Today, Bading works as chairperson of Loyola’s family practice department and continues to see patients.

“When I became chair I was very intimidated because I wasn’t even trained in the American system,” she said. Also, she was one of only two women chairs at the time. “I thought, all these men, they’re going to eat me alive, but I had the totally wrong idea about it. I was incredibly impressed with how mentoring they were.”

As for teaching and her students: “It’s really impossible not to totally fall in love with them. Loyola has amazing students. I mean they want to save the world. They’re very intelligent and then they have this idealism.”

Bading shares that idealism. She accompanied students on aid trips to Haiti several times in the last two years.

The clinic is where her heart is, though.

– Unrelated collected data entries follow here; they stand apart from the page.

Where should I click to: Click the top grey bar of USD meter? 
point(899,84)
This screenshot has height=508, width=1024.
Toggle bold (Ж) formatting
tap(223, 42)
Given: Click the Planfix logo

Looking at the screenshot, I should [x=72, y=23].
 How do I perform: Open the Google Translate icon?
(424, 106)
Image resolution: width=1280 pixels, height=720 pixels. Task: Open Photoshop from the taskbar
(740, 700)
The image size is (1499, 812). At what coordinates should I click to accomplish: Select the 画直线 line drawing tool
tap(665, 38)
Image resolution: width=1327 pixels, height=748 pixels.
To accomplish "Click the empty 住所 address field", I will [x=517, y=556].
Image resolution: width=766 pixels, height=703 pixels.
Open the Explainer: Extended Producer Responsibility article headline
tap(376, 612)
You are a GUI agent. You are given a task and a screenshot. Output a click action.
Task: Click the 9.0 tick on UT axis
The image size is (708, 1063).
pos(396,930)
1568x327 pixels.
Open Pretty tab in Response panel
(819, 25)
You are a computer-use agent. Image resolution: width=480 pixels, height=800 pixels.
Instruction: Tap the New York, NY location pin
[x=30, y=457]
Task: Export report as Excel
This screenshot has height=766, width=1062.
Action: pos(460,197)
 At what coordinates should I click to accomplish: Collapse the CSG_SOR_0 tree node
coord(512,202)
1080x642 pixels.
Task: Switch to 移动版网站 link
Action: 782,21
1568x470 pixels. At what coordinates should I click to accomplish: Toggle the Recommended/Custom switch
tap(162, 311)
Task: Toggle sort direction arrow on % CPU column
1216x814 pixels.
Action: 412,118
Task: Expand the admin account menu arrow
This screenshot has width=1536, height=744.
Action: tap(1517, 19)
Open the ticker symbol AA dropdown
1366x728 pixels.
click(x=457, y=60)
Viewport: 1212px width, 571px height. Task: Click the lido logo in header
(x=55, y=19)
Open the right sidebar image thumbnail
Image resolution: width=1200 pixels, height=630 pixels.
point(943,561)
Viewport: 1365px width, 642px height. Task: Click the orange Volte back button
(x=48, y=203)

“Saturday is my favorite clinic day because there’s nobody else around,” Badin said. “I think it’s very important to do as much clinic [work] as possible because the clinic is a place where you teach. It’s also the place where you often lick your wounds from the administrative challenges. The clinic is where you feel at home; see your patients, and it fills you up.”

Bading believes that outstanding doctors are those view medicine as a service.

“I’m here to help patients understand their health, motivate them to do their best so that they can stay healthy and also be there as a source of support, of knowledge,” she said. “When you do this, I think that is very extraordinary for your patients.”

She said that, while she appreciates the honor of being a top doctor, she feels a little self-conscious about it.

“I know that all my colleagues in the clinic would deserve the same thing,” she said.